** TASK DIRECTIONS **
Each line with the string "Open" is to be copied from the records below.

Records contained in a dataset
════════════════════

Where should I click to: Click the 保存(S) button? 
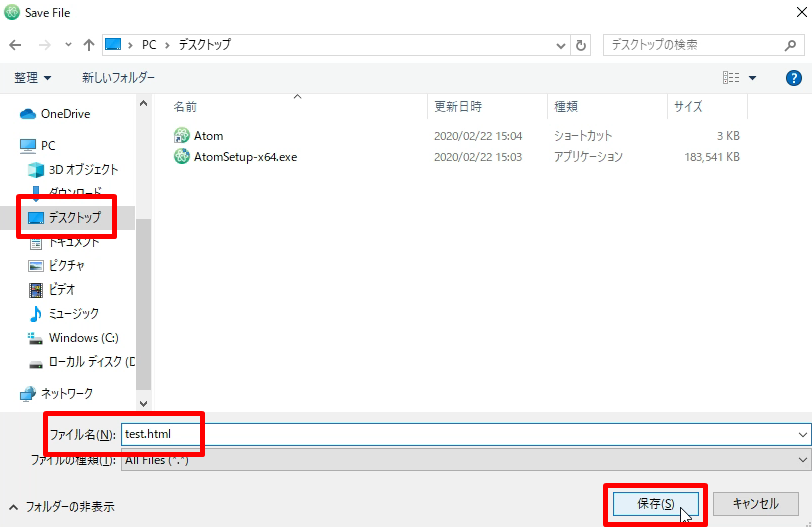point(655,503)
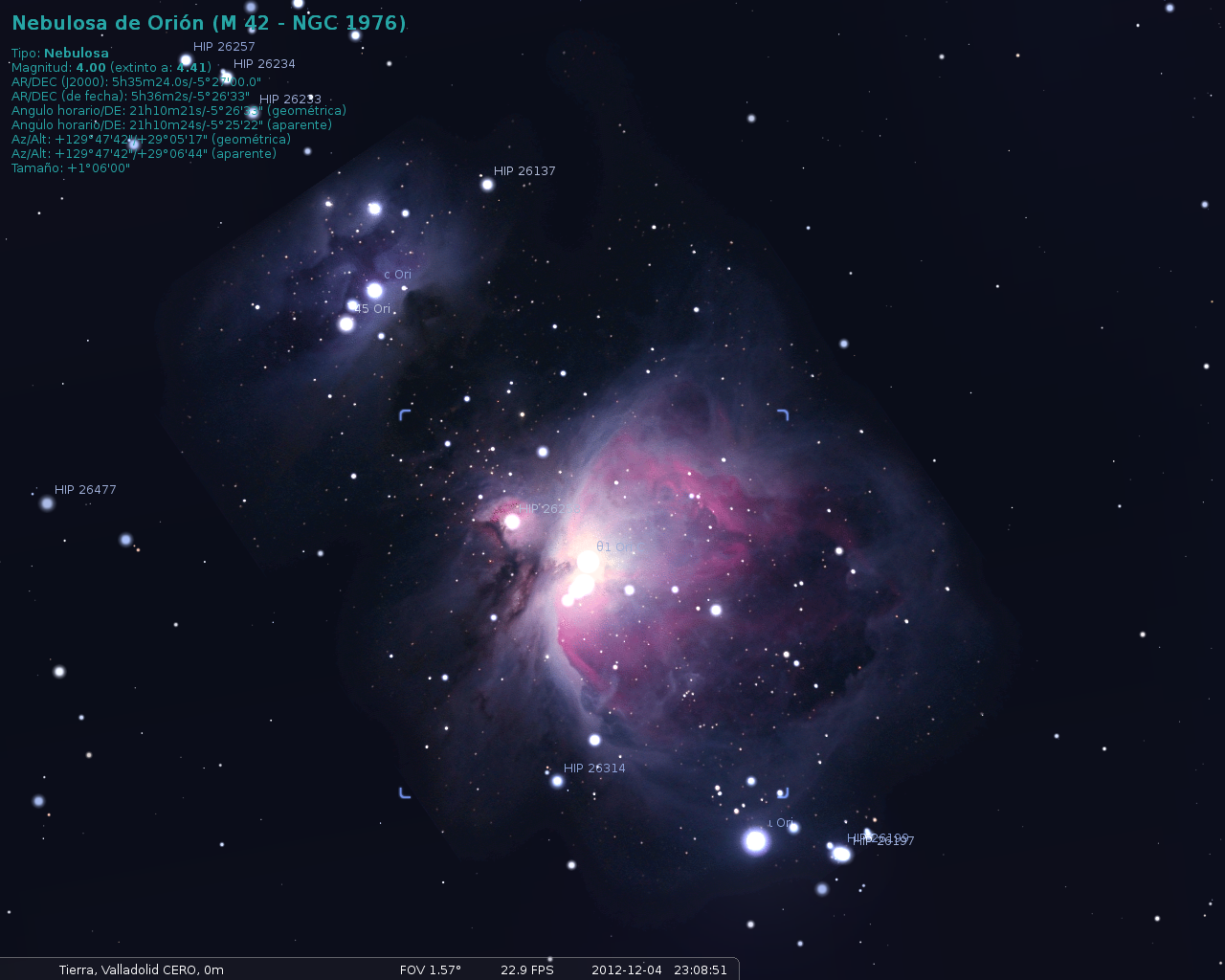Click the bottom-left selection marker corner
The height and width of the screenshot is (980, 1225).
pos(405,792)
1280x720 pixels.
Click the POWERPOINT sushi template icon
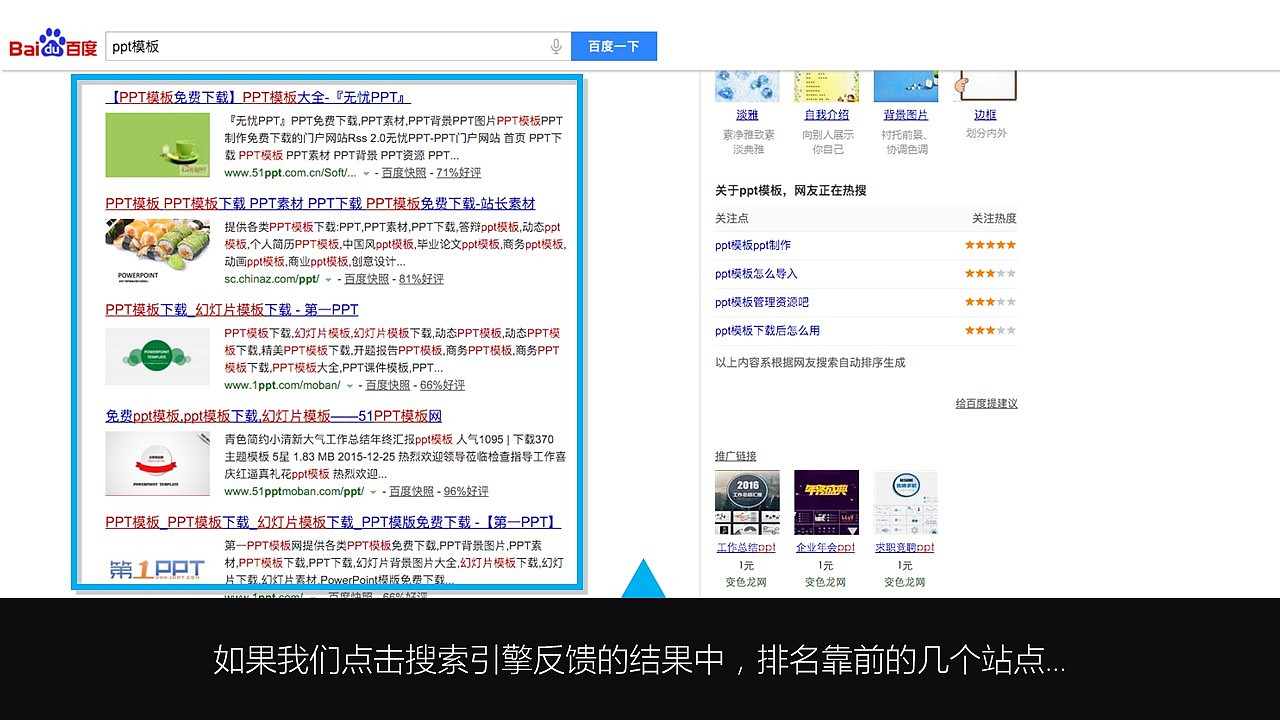157,250
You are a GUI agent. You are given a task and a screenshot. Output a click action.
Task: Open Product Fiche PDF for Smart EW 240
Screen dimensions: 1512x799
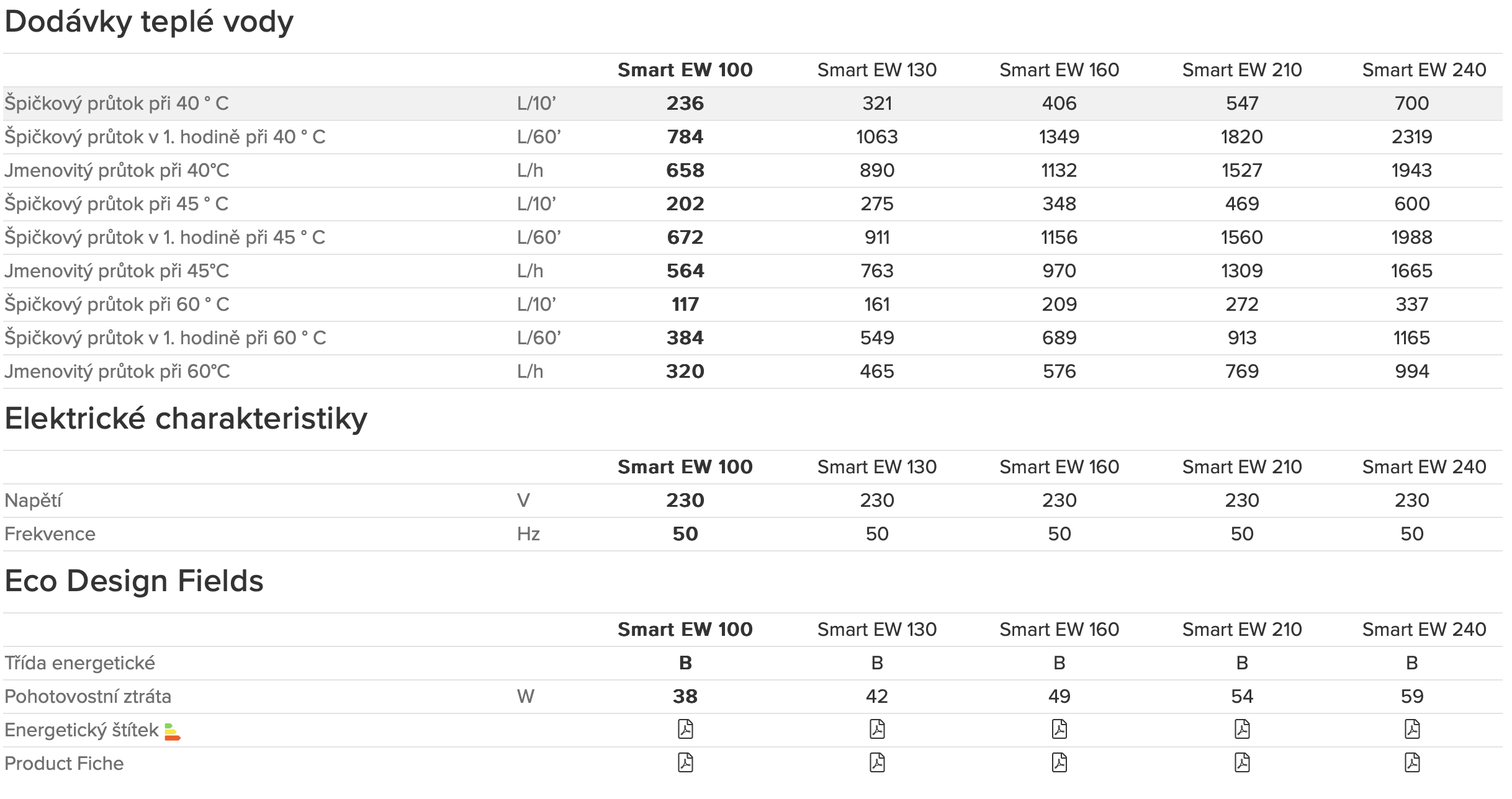[x=1412, y=763]
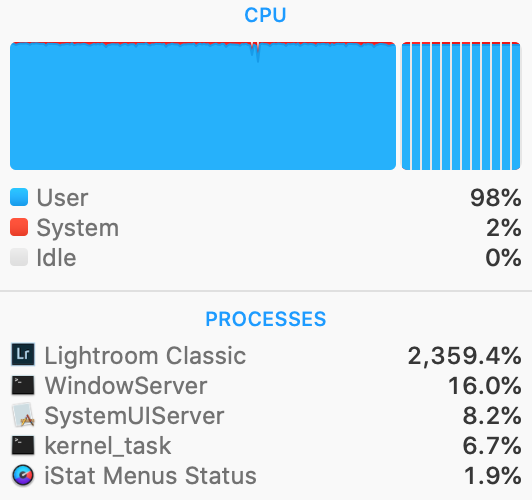Screen dimensions: 532x500
Task: Click the Idle 0% value
Action: tap(504, 257)
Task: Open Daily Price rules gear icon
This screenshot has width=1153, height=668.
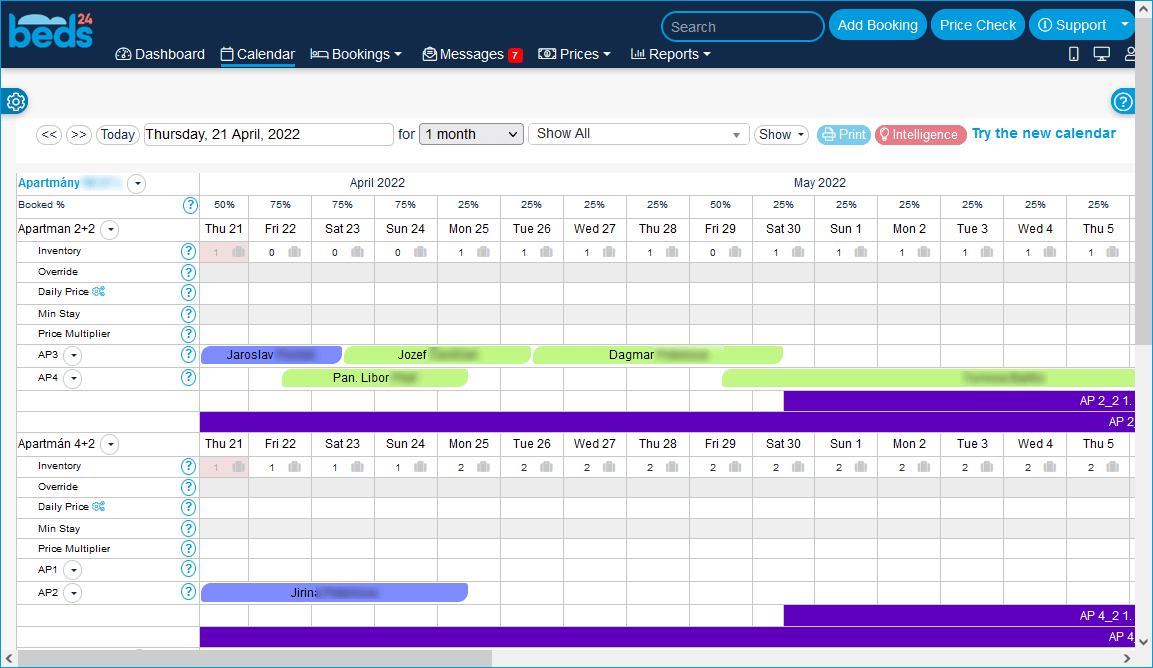Action: 98,292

════════════════════

** FINISHED EXERCISE **
Task: Open Product Fiche PDF for Smart EW 240
Task: Open Daily Price rules gear icon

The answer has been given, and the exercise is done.